DATA FOR THIS EXERCISE:
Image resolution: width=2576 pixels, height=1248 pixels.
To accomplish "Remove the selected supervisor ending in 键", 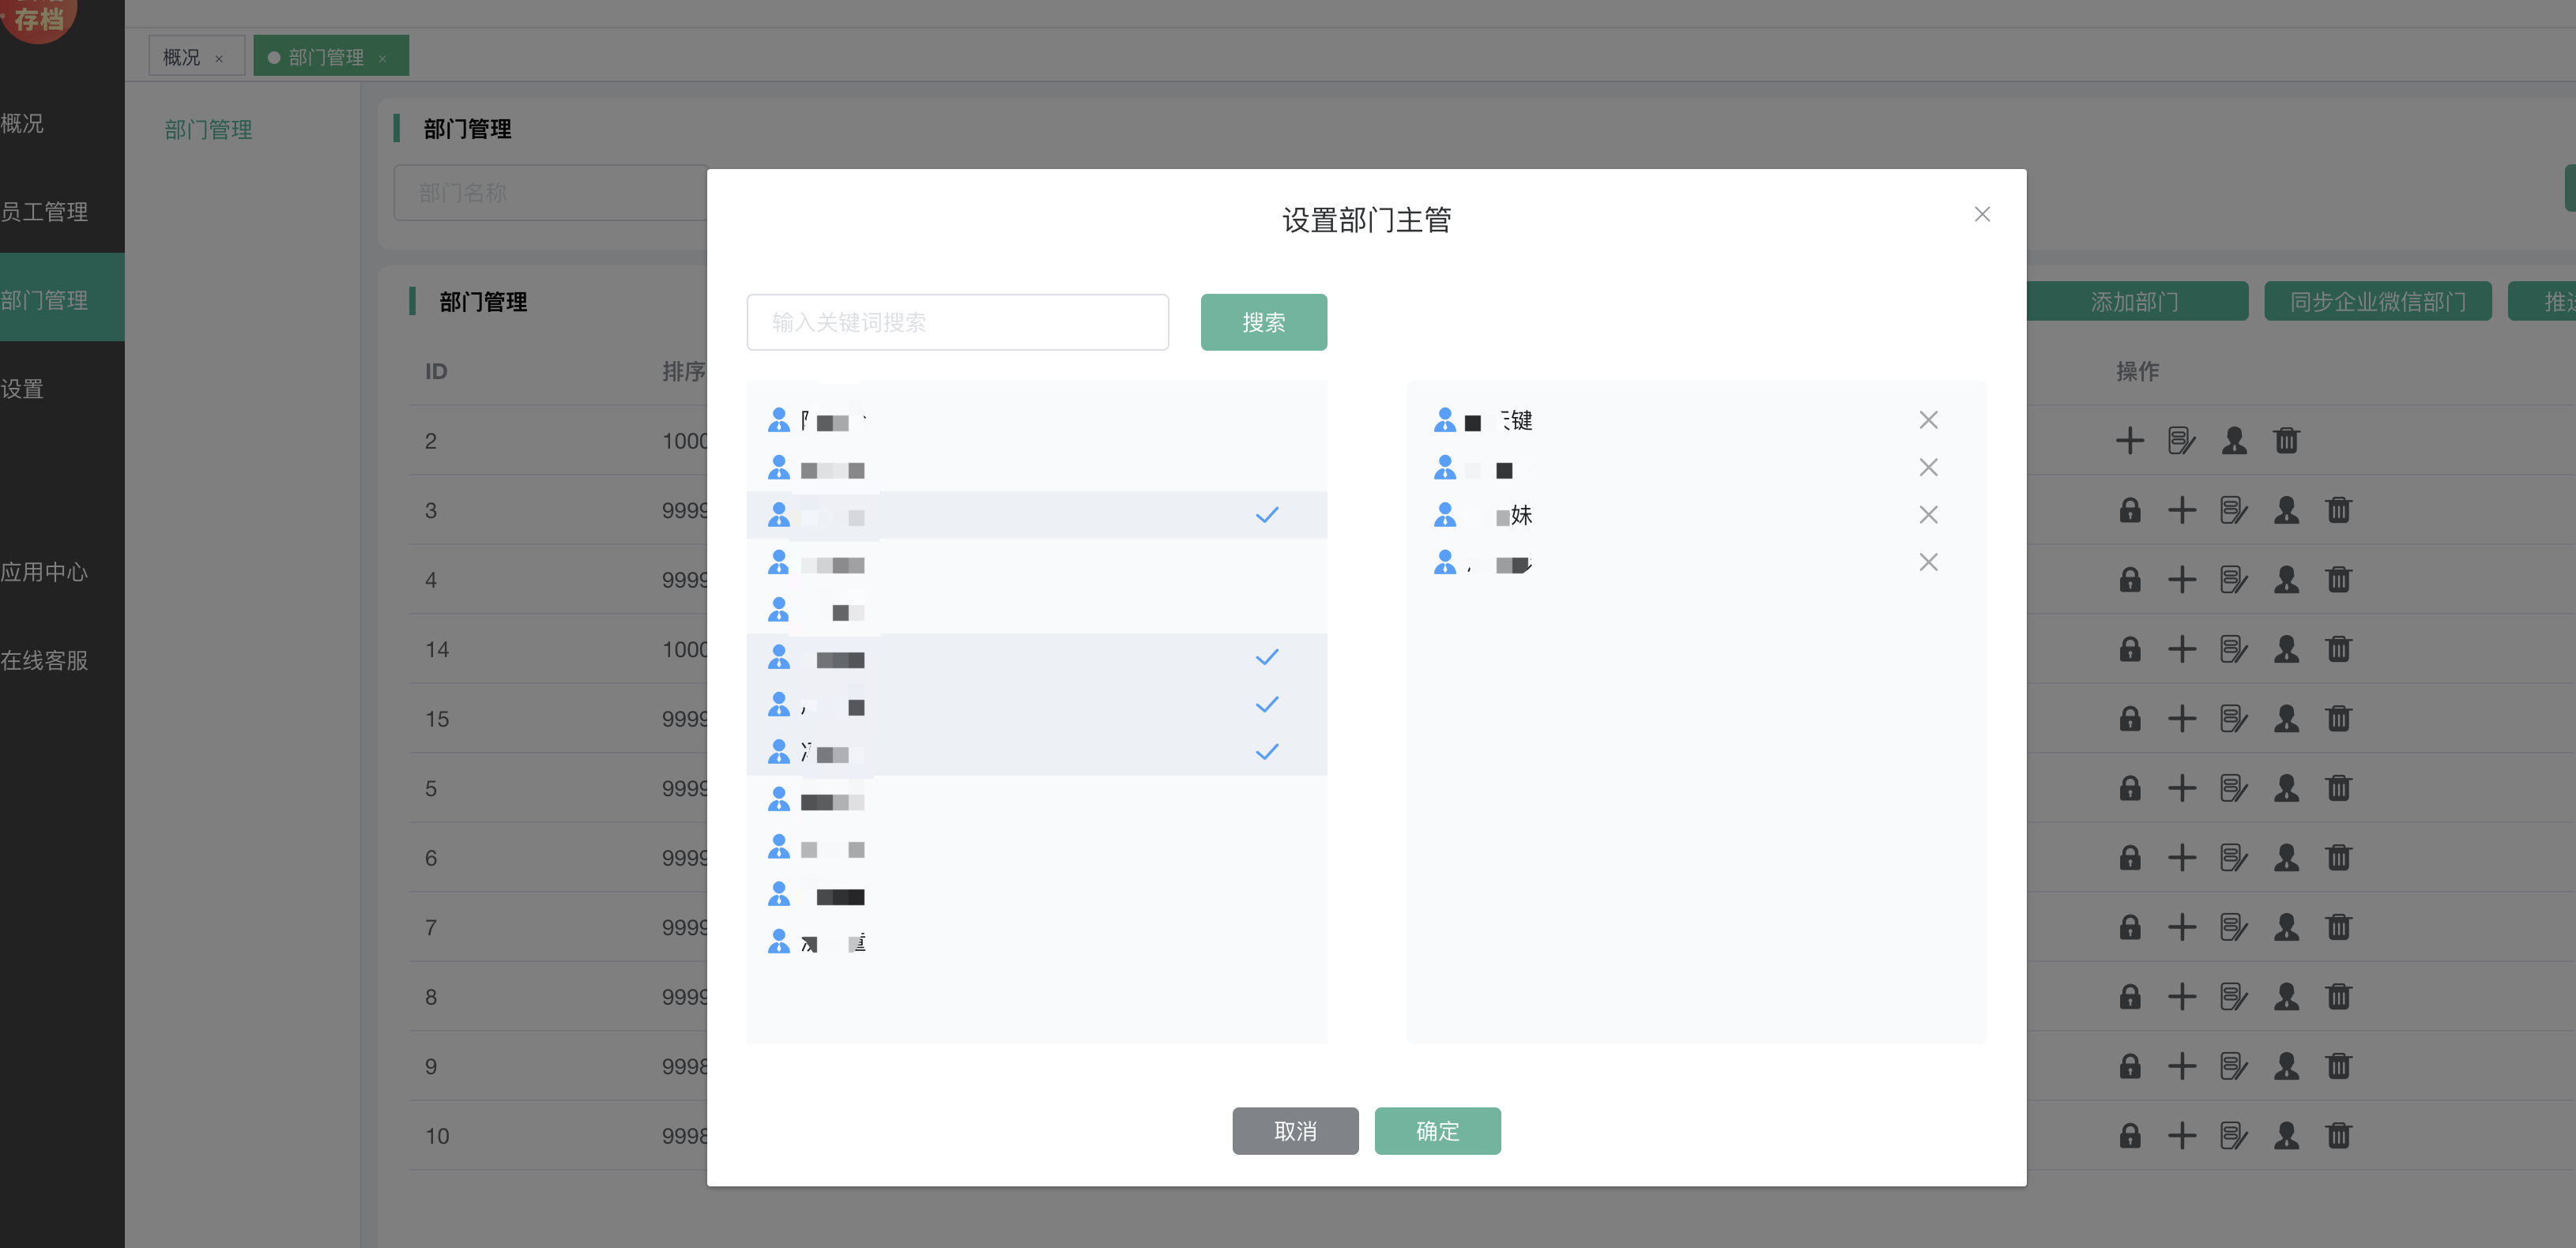I will (x=1927, y=420).
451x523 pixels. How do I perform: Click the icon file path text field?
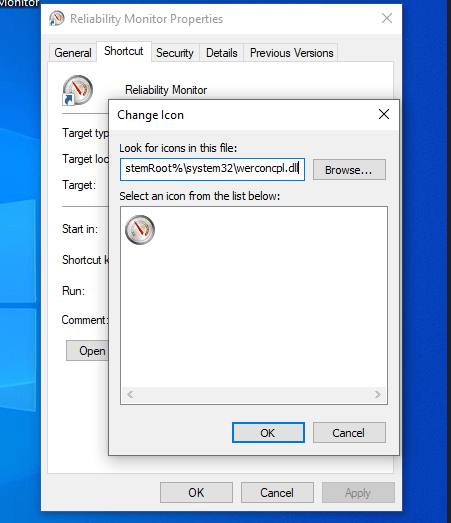tap(212, 169)
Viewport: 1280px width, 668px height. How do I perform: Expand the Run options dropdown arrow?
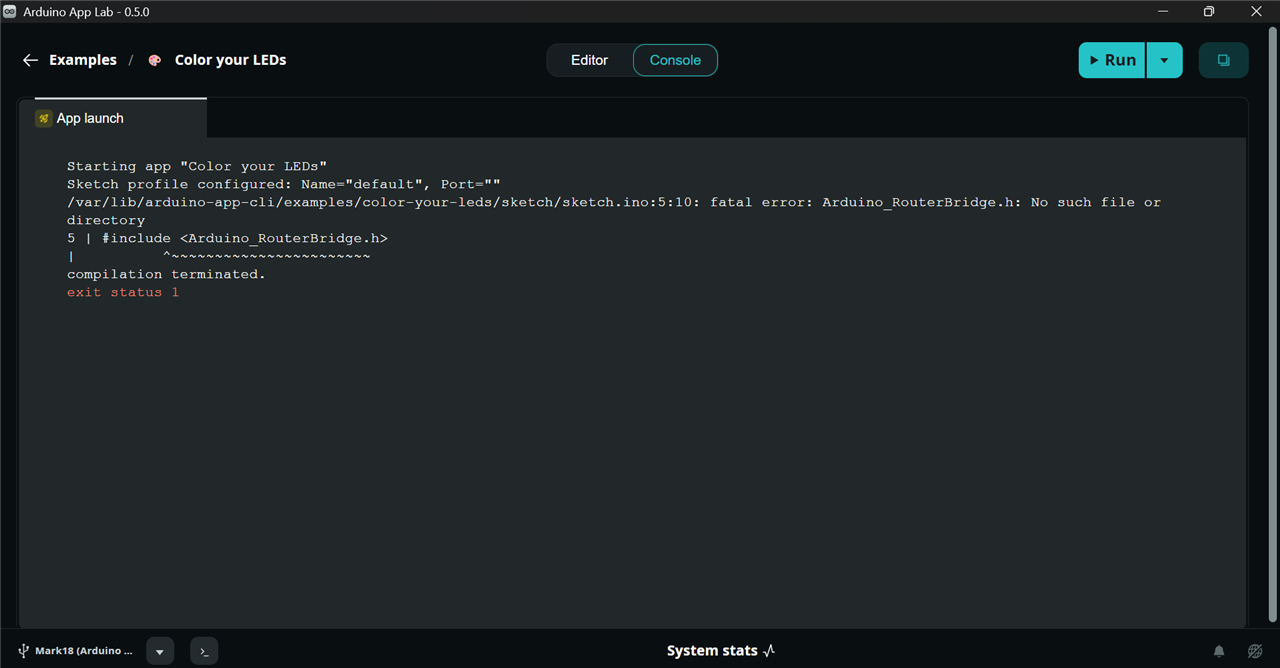(1164, 60)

REQUIREMENTS: Starting at the line that contains "451x523 pixels. How" and ending with the last line of the entries, both included, rewrite those lines as a numbered list. Skip blank lines and leave out the pictures.

ANSWER:
1. 451x523 pixels. How do I perform: Click the icon file path text field?
2. tap(212, 169)
3. Viewport: 1280px width, 668px height. How do I perform: Expand the Run options dropdown arrow?
4. (1164, 60)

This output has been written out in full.